### The data
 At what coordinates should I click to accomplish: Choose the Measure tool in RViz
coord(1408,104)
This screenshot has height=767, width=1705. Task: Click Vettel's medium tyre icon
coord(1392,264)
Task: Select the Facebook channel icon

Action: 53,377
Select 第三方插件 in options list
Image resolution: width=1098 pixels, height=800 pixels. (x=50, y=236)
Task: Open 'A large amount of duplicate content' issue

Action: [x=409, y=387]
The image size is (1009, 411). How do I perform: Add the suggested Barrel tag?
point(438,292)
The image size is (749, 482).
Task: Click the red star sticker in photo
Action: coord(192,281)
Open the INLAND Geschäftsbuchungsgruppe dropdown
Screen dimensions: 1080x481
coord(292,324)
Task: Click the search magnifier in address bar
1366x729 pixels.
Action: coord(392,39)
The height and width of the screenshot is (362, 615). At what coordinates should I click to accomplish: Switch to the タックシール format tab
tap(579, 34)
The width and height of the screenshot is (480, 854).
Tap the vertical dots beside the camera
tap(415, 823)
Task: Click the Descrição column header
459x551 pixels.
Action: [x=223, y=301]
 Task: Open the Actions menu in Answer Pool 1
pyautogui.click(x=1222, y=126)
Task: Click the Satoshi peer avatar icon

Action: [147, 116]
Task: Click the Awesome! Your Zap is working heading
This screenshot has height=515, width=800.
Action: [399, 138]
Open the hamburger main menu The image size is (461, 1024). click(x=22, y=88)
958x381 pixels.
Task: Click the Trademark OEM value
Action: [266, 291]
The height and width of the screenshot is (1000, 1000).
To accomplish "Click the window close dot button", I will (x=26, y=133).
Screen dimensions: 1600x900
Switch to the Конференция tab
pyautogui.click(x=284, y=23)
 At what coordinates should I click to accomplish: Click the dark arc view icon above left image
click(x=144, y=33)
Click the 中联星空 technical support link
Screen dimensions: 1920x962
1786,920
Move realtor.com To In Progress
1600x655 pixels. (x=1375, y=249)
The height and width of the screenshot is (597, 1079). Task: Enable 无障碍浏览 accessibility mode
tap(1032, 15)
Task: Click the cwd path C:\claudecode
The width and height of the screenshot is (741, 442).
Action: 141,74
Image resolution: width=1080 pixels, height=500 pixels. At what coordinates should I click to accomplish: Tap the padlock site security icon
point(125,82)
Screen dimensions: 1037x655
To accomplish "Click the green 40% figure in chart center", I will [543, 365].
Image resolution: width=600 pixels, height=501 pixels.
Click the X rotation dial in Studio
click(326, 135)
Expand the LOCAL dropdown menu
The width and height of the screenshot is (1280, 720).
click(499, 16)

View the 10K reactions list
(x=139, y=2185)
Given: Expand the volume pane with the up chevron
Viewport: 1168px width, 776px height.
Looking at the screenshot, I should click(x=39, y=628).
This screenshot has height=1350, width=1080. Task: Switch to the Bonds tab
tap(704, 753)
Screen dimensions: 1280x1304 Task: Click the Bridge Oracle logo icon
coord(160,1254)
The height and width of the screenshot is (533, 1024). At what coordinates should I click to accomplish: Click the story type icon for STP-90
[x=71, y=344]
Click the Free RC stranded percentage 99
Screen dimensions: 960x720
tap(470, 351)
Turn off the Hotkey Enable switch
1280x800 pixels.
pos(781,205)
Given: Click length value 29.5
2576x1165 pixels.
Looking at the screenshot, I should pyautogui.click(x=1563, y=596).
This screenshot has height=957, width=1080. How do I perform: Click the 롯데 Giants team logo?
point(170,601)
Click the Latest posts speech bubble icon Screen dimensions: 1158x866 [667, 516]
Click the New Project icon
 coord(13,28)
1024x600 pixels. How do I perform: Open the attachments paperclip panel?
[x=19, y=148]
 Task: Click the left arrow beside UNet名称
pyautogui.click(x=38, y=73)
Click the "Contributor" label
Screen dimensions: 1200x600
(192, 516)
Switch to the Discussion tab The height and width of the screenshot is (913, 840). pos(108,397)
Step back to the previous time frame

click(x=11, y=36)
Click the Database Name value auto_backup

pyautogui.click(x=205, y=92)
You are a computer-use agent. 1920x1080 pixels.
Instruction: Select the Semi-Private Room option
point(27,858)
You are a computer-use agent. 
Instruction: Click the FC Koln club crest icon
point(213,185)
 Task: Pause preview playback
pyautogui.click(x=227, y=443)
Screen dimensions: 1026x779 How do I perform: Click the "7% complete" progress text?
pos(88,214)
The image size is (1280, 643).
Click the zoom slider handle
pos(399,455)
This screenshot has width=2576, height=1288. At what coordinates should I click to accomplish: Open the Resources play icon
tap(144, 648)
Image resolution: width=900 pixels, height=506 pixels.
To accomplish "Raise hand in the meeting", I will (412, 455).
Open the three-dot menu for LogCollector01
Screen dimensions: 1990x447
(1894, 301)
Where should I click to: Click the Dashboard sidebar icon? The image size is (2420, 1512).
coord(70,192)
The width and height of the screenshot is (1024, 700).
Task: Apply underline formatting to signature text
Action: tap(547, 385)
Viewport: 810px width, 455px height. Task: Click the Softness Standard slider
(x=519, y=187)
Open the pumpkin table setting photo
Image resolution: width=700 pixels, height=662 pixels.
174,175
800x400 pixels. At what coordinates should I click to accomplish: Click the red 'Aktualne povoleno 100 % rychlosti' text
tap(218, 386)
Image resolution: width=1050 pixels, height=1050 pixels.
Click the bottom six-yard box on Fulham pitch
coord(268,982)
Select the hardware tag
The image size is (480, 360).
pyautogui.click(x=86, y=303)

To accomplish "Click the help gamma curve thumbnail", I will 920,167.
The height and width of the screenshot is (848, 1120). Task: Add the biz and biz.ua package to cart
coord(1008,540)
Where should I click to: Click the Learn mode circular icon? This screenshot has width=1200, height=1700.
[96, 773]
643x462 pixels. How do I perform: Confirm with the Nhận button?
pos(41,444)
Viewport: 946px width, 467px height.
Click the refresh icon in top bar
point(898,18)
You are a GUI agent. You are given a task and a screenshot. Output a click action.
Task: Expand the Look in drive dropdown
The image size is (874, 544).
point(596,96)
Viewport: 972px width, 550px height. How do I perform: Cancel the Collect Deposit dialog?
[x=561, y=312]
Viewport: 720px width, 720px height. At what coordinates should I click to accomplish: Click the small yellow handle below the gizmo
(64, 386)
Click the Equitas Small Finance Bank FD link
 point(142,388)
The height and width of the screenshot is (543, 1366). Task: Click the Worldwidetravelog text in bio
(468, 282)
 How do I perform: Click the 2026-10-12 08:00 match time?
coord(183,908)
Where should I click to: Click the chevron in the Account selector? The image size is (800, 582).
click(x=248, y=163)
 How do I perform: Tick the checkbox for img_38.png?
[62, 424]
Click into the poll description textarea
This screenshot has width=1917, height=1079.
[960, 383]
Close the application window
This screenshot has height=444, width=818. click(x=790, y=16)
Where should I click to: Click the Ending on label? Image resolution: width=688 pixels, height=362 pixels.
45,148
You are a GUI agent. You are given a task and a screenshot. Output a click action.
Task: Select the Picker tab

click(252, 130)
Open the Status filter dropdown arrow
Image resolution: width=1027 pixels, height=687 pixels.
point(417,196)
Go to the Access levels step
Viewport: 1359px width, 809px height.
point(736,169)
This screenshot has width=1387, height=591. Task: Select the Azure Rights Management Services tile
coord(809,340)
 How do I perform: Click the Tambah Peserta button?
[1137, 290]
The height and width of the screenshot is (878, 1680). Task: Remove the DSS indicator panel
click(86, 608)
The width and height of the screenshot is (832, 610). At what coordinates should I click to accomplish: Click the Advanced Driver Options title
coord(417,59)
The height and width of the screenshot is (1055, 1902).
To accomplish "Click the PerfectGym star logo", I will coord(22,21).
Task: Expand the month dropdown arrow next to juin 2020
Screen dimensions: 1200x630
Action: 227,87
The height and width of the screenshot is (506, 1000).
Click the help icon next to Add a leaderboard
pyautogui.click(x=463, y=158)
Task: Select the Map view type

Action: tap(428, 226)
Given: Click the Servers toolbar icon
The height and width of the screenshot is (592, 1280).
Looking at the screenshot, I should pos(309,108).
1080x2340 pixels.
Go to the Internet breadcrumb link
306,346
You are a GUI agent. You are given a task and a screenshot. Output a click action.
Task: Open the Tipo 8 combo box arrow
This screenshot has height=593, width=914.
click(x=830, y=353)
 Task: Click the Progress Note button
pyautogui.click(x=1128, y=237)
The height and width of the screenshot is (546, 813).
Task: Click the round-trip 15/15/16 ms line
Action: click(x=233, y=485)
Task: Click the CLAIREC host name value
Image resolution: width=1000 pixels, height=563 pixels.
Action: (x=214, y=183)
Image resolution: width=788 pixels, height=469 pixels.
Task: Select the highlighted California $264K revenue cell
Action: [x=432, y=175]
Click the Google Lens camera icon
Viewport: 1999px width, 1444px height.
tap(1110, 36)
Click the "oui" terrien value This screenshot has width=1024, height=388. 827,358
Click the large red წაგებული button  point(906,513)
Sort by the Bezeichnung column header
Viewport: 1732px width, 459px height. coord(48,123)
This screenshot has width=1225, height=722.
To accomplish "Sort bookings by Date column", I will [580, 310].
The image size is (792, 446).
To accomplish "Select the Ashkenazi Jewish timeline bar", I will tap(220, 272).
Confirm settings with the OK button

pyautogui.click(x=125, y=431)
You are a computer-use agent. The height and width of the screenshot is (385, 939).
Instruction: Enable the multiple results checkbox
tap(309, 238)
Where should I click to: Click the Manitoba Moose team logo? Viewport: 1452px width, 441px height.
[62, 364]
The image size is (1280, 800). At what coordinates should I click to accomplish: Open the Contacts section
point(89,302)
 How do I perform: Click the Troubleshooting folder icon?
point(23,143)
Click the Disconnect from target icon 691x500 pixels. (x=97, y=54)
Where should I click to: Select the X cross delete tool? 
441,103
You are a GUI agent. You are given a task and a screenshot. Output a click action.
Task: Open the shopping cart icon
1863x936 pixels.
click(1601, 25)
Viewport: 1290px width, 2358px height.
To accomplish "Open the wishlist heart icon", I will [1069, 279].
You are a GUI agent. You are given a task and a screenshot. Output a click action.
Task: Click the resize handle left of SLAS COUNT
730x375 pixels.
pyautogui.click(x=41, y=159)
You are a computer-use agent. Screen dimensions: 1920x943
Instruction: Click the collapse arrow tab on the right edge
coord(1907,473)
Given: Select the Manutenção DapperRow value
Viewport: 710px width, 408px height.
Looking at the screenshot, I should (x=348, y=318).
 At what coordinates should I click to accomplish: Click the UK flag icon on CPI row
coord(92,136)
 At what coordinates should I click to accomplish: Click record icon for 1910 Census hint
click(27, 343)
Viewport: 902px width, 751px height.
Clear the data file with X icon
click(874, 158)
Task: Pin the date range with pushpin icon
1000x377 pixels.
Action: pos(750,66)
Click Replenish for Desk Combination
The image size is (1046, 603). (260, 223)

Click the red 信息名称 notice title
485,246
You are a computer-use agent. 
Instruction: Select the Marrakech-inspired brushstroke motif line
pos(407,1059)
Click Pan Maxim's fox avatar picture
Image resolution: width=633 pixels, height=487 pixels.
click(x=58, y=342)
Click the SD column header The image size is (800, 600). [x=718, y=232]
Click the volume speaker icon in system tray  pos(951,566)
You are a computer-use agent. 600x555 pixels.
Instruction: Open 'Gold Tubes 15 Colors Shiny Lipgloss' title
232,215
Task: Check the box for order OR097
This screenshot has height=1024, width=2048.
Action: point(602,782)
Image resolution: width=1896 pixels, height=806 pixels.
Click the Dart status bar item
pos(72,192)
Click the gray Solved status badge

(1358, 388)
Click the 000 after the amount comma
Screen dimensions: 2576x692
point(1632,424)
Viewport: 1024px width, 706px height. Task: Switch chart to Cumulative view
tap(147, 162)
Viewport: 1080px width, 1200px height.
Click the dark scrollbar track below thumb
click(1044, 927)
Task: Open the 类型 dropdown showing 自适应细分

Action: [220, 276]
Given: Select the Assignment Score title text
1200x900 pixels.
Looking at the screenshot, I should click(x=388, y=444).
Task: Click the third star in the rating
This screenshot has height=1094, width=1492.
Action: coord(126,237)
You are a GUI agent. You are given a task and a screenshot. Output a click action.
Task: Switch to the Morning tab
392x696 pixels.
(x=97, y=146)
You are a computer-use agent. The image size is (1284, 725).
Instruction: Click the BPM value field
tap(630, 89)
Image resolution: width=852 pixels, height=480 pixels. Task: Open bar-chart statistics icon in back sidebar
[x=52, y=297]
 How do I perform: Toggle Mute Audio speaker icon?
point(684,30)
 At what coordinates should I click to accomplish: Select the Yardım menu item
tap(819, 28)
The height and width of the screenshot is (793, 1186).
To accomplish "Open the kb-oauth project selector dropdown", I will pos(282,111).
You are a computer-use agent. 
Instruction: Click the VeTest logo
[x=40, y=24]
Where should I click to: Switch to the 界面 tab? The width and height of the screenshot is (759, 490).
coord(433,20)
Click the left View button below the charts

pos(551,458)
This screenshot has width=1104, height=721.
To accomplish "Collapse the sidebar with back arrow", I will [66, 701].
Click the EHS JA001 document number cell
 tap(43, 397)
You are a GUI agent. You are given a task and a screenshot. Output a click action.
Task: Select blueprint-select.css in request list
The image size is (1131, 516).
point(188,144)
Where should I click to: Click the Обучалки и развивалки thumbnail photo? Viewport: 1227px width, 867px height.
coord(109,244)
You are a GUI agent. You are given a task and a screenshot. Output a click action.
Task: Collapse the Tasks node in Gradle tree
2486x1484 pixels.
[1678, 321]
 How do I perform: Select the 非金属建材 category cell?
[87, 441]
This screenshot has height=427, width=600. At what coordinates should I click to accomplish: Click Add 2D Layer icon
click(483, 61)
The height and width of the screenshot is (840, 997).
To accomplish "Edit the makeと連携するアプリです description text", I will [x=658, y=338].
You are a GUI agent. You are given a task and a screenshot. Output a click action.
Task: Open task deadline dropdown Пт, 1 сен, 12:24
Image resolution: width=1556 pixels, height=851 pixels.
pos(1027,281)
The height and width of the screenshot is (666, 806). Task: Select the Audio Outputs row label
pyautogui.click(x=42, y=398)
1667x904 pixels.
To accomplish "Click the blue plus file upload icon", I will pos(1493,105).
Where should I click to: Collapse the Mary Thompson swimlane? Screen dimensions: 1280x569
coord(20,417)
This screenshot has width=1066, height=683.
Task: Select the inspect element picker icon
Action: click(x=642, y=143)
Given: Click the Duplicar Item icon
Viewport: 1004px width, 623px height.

### Exercise aim
Every line of the listing that includes the word "volume" forms the answer.

### Expected answer
Given: Expand the volume pane with the up chevron
Click the volume speaker icon in system tray  pos(951,566)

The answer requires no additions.